Apresentado como novo marco na gestão das contas públicas do país, a primeira parte do pacote de reformas econômicas foi entregue nesta terça-feira (5) no Congresso pelo presidente Jair Bolsonaro. Após o caminho aberto com a aprovação da reforma da Previdência, o governo avança para um plano que abre espaço nas contas públicas, acena com maior volume de recursos para Estados e municípios e fixa regras mais duras contra o descontrole financeiro.
A amplitude dos projetos gerou reações no Legislativo e entre investidores. Deputados e senadores já acenam com a possibilidade de alterações nos textos, em especial, os que oferecem riscos à redução de investimentos em áreas básicas, como educação e saúde. O mercado, apesar de aprovar a amplitude das medidas, reagiu timidamente ao envio das matérias. Um dos motivos é a projeção de demora na aprovação das medidas.
No cardápio de propostas, está a redistribuição de recursos da extração do pré-sal, principal responsável pela projeção de aumento nos repasses em até R$ 500 bilhões a governadores e prefeitos nos próximos 15 anos, de acordo com o Ministério da Economia.
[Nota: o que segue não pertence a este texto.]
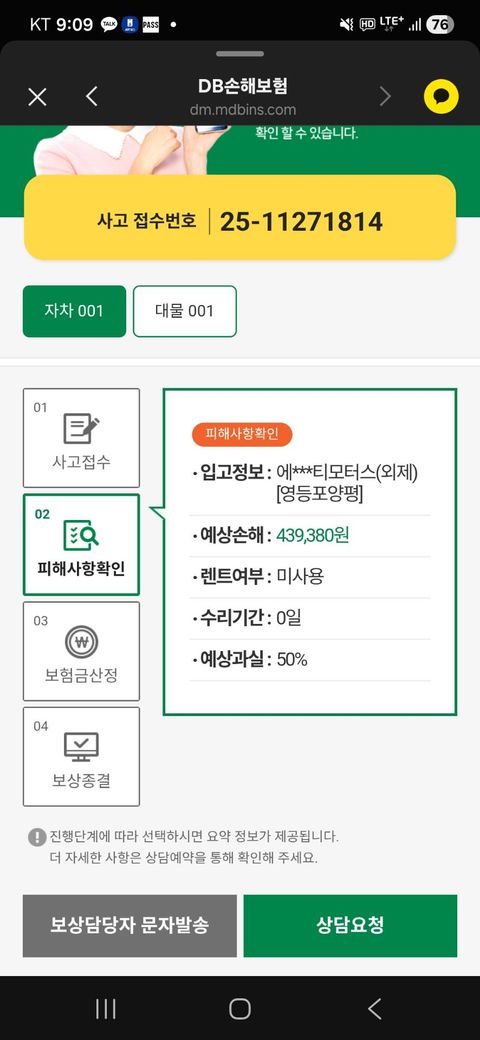Viewport: 480px width, 1040px height.
Task: Select step 02 피해사항확인
Action: [82, 545]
O item foi incluído na proposta de emenda à Constituição (PEC) do Pacto Federativo, que ainda traz pontos polêmicos, como a possibilidade de redução de 25% na carga horária e nos salários dos servidores por dois anos e a incorporação de municípios com menos de cinco mil habitantes, que arrecadam menos de 10% da receita, por municípios em melhores condições.
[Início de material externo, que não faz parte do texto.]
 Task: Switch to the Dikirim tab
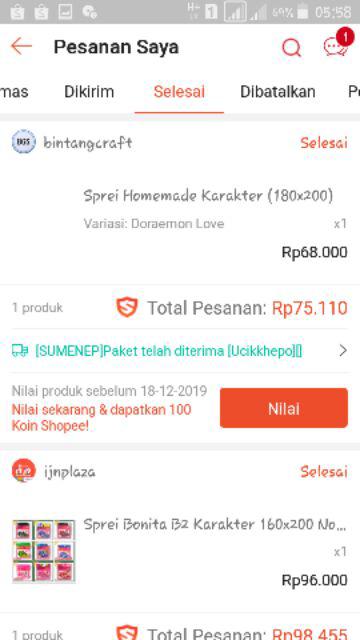click(89, 92)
Há ainda uma PEC que prevê a adoção de medidas emergenciais específicas (gatilhos) para entes com dificuldades financeiras, como a limitação de reajustes ou contratações, e outra que autoriza o uso de recursos parados em fundos públicos — cifra que chegaria a R$ 220 bilhões — para o abatimento da dívida pública.
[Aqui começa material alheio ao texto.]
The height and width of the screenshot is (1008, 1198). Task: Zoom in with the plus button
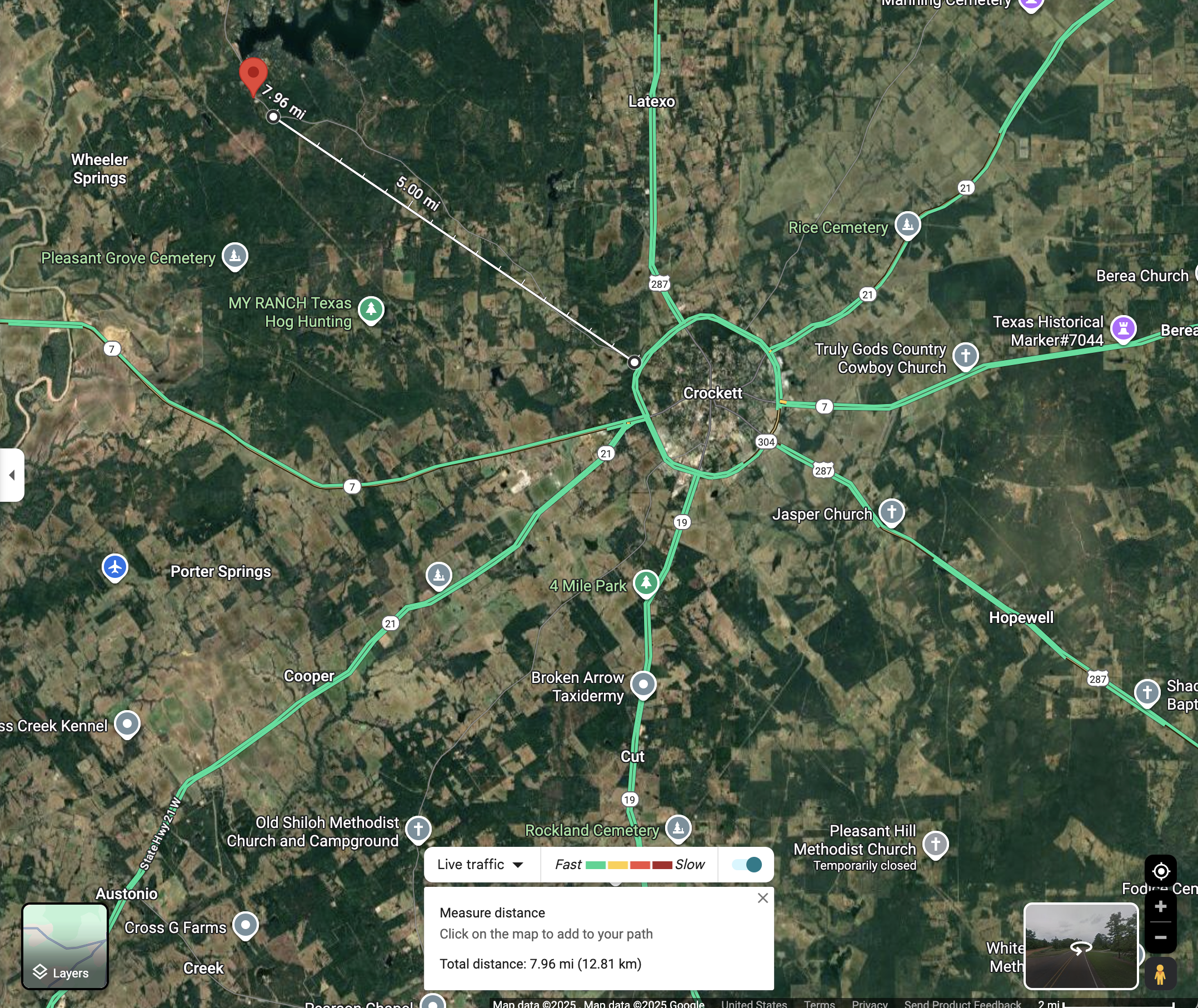click(1160, 906)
Antes de entregar as propostas, na manhã desta terça, Bolsonaro fez o caminho entre o Palácio do Planalto e o Congresso a pé. Otimista, disse ter "certeza que, em pouco tempo, talvez no início do ano que vem, meados do ano que vem, no máximo, essa proposta se tornará realidade".
À tarde, o ministro da Economia, Paulo Guedes, sustentou que o pacote foi encaminhado em um momento favorável para mudanças e que vê o Congresso em um momento reformista.
— Não tenho receio de (o pacote) ser fragmentado, pulverizado, desfigurado. Prefiro que haja mais tempo para conversar sobre tudo isso, do que ficar engavetando, soltando (propostas) a conta-gotas.
No entanto, o otimismo do governo esbarra em cautela e ceticismo no Legislativo. O presidente da Câmara, Rodrigo Maia (DEM-RJ), acredita que haverá resistências com trechos do texto.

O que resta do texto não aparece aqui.